By Courtesy of Nathan Mallipeddi

“I Preach Acceptance”: HMS Student Nathan Mallipeddi Redefines Stuttering

Today, the once-shy Nathan Mallipeddi is eager to get to know everyone he meets at Harvard Medical School. “I was quiet for so long, going through something that a lot of people weren’t even aware of, and I had this battle raging inside me,” he says.
By Susanna B. Freudenheim and Sophia C. Scott

The year was 2015, and Nathan V. Mallipeddi was in the spotlight. At the center of a bowl-shaped auditorium, he stood before a crowd of his professors, teachers, and peers to present a science project. He approached the podium,ready to deliver the talk he’d spent months researching and preparing. But when he opened his mouth to speak, nothing came out.

“I couldn’t say my name,” Mallipeddi recalls. After five minutes of sheer silence, “eventually, I got it out and then the rest of the presentation was a little bit tough,” he says.

After the presentation, people from the audience came up to Mallipeddi to ask the same question. “Did you forget your name?”

This seemingly innocuous question revealed a darker reality about the pain of stuttering, Mallipeddi says. “People think they’re trying to be funny, or trying to help, and [these comments] really hurt,” he remembers.

Born and raised near San Jose, California, Mallipeddi attended the University of California, Los Angeles, where he studied biology and political science, before coming to Harvard Medical School. The son of immigrants from India, he identifies as a proud member of the South Asian community. His father is also a person who stutters, but Mallipeddi notes that his father’s journey with stuttering does not entirely resemble his own.

“He never accepted it,” Mallipeddi says. “He was always focused on trying to hide it and trying to overcome it. He spent his whole life ignoring and treating his stutter as an enemy.”

“When I was stuttering growing up, he would constantly tell me, ‘Stop stuttering, stop stuttering,’” Mallipeddi recalls.

According to Mallipeddi, in many Eastern countries, there is a lot of cultural emphasis on family reputations. “If you stutter, you’re a reflection of your family, rather than the individual, and so [my father] didn’t want for me to reflect badly on all of us,” he says, adding that his father was concerned a stutter would prevent him from succeeding in his medical career.

Mallipeddi notes that his own struggle with stuttering is “less about the fluency and more about how it’s perceived.” “It’s an invisible disability,” he says. “What’s unique about these kinds of conditions is that when people slip up, they’re automatically attributed to be nervous or stupid or something.

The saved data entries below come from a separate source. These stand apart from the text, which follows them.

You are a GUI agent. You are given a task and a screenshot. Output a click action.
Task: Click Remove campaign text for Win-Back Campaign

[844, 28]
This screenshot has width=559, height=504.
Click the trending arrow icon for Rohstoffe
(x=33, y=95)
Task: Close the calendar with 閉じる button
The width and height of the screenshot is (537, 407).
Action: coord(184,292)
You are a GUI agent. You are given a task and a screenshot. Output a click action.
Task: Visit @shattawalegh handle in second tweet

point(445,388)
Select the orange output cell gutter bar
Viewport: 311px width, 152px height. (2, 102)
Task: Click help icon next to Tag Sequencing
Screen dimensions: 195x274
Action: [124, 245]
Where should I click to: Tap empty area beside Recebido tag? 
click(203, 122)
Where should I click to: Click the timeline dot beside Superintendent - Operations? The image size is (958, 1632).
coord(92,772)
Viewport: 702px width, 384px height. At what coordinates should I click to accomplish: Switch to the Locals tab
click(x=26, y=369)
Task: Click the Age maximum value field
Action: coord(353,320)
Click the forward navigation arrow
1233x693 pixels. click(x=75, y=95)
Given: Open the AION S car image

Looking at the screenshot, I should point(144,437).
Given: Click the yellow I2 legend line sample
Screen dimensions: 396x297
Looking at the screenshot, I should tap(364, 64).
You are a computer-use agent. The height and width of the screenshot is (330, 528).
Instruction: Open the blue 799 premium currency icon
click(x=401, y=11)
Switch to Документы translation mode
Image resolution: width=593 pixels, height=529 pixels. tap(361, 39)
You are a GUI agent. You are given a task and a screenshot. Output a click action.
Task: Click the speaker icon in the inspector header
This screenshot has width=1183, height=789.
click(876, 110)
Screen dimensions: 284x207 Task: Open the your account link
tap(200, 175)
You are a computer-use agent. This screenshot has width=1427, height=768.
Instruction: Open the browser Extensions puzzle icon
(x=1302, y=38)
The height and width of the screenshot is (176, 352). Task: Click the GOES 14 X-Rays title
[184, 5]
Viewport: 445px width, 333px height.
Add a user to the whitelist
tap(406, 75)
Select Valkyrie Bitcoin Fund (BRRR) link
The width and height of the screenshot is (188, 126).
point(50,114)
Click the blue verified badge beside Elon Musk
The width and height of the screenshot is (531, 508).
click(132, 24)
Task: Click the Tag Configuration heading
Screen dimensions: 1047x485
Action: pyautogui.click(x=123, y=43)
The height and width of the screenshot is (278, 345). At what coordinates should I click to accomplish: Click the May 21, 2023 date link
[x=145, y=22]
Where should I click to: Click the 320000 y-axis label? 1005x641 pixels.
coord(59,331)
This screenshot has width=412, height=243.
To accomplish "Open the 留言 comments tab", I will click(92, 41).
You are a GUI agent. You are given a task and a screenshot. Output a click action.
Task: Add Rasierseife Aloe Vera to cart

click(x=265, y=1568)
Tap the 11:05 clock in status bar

And that mistake is not attributed to their disability.”

Nathan V. Mallipeddi, a student at Harvard Medical School, started the Stuttering Scholarship Alliance to help provide access to teletherapy and group therapy for people who stutter.
Nathan V. Mallipeddi, a student at Harvard Medical School, started the Stuttering Scholarship Alliance to help provide access to teletherapy and group therapy for people who stutter. By Courtesy of Nathan Mallipeddi

Despite the high prevalence of stuttering in the U.S. — it affects around 3 million Americans — some health insurance may not cover stuttering therapy. In his freshman year at UCLA, Mallipeddi began to consider how to combat this, and in 2017, he formed the Stuttering Scholarship Alliance. The organization quickly expanded as he partnered with therapists from across the U.S. to provide access to teletherapy and group therapy, thus “improving outcomes by more than 90 percent and reducing cost by 15 times.”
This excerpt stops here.